UPDATED (twice) -- I flipped the values of A and B (though I could have sworn I'd cut-and-pasted from the shell), and fixed a mark-up error.

I want to store a value from the first one, @AoA1, into the second one, @AoA2, without changing @AoA1 ... when I change that value of @AoA2 again it changes the corresponding value of @AoA1

I'd have to ask -- what's the value that you're assigning? It is a scalar, or a reference? If it's a reference, you're always going to see the exact behavior that you describe, unless you dereference it when assigning it in @AoA2 ... but how you dereference is dependent upon what's in there to start with. (eg, %{$AoA1[0][1]} or ${$AoA1[0][1]} or @{$AoA[0][1]})

I'd suggest using Data::Dumper to take a look at just what's in @AoA1, and what's actually getting assigned in @AoA2.

Yeah, so a reference is being assigned to @AoA2, which is why it's changing @AoA1 when edited. I still don't know how to dereference the value in @AoA1 before assigning it to @AoA2 (it's a scalar). When I tried ${$AoA1[0][1]} it said: "Can't use string ("1") as a SCALAR ref while "strict refs" in use." String ("1") is the scalar value at @AoA1[0][1]).

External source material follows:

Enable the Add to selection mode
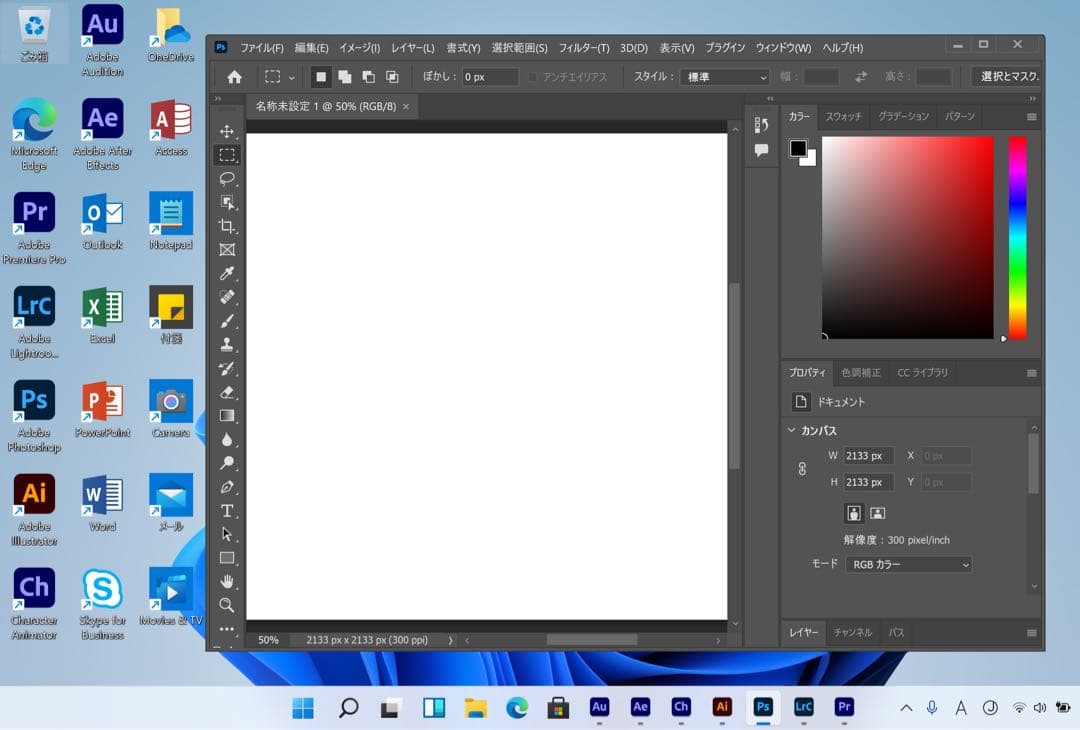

How can you dereference the value in $AoA1[0][1] when $AoA1[0][1] is obviously a scalar (with the value of 1 it seems) ?

You can only dereference a reference. '1' is not a reference

Please post more of your code. Language is always ambiguous, code (mostly) not.For example your statement "a reference is being assigned to @AoA2" is ambiguous at least and if taken at face value definitly not what you want. @AoA2= \$x; is equivalent to @AoA2= (); $AoA1[0]= \$x;. Makes no sense, right?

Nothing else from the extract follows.